Which is my theory for the hang we observed on Saturday.
Pranith.
----- Original Message -----
From: "Anand Avati"<address@hidden>
To: "Raghavendra Gowdappa"<address@hidden>
Cc: "Vijay Bellur"<address@hidden>, "Amar Tumballi"
<address@hidden>, "Krishnan Parthasarathi"
<address@hidden>, "Pranith Kumar Karampuri"
<address@hidden>
Sent: Tuesday, May 22, 2012 2:09:33 AM
Subject: Re: RFC on fix to bug #802414
On 05/21/2012 11:11 AM, Raghavendra Gowdappa wrote:
Avati,
fuse_migrate_fd (running in reader thread - rdthr) assigns new
inode to fd, once it looks up inode in new graph.

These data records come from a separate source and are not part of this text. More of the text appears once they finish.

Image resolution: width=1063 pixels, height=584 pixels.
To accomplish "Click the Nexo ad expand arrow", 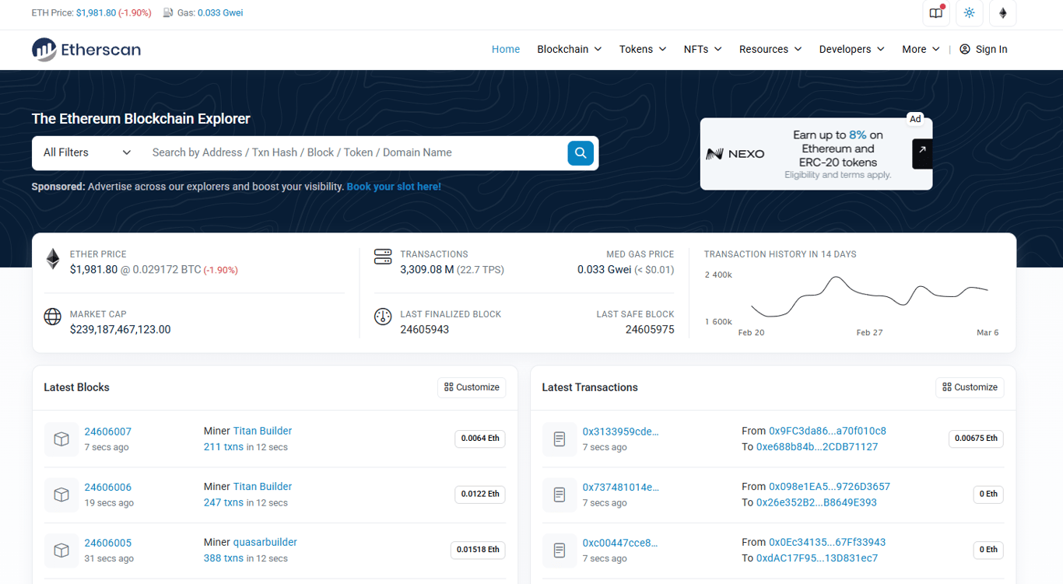I will pyautogui.click(x=922, y=153).
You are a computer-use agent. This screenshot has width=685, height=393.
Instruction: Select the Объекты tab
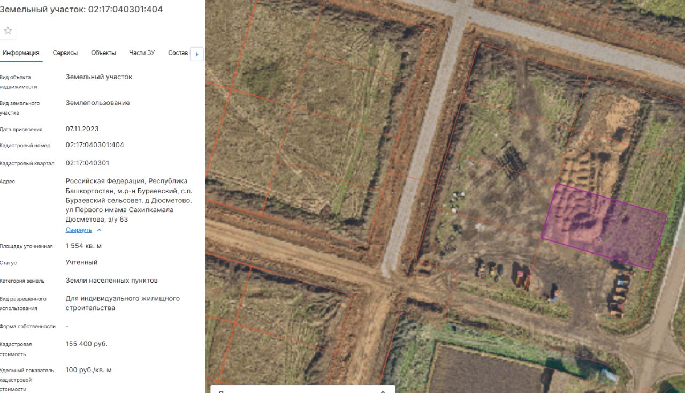coord(103,53)
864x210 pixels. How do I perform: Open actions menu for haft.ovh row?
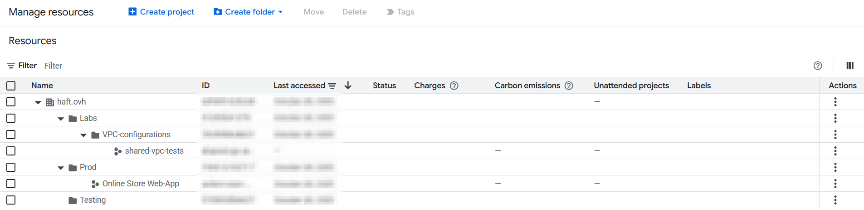coord(835,102)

But this
assignment can race with code that accesses fd->inode->lock
executing in poll-thread (pthr) as follows
pthr: LOCK (fd->inode->lock); (inode in old graph)
rdthr: fd->inode = inode (resolved in new graph)
pthr: UNLOCK (fd->inode->lock); (inode in new graph)
The way I see it (the backtrace output in the other mail), the swap
happening in fuse_create_cbk() must be the one causing lock/unlock to
land on different inode objects. The hang in fuse_migrate_fd is
_before_
the inode swap performed there. Can you put some logs in
fuse_create_cbk()'s inode swap code and confirm this?
Now, any lock operations on inode in old graph will block. Thanks
to pranith for pointing to this race-condition.
The problem here is we don't have a single lock that can
synchronize assignment "fd->inode = inode" and other locking
attempts on fd->inode->lock. So, we are thinking that instead of
trying to synchronize, eliminate the parallel accesses altogether.
This can be done by splitting fd migration into two tasks.
1. Actions on old graph (like fsync to flush writes to disk)
2. Actions in new graph (lookup, open)
We can send PARENT_DOWN when,
1. Task 1 is complete.
2. No fop sent by fuse is pending.
on receiving PARENT_DOWN, protocol/client will shutdown transports.
As part of transport cleanup, all pending frames are unwound and
protocol/client will notify its parents with PARENT_DOWN_HANDLED
event. Each of the translator will pass this event to its parents
once it is convinced that there are no pending fops started by it
(like background self-heal, reads as part of read-ahead etc). Once
fuse receives PARENT_DOWN_HANDLED, it is guaranteed that there
will be no replies that will be racing with migration (note that
migration is done using syncops). At this point in time, it is
safe to start Task 2 (which associates fd with an inode in new
graph).
Also note that reader thread will not do other operations till it
completes both tasks.
As far as the implementation of this patch goes, major work is in
translators like read-ahead, afr, dht to provide the guarantee
required to send PARENT_DOWN_HANDLED event to their parents.
Please let me know your thoughts on this.
All the above steps might not apply if it is caused by the swap in
fuse_create_cbk(). Let's confirm that first.
Avati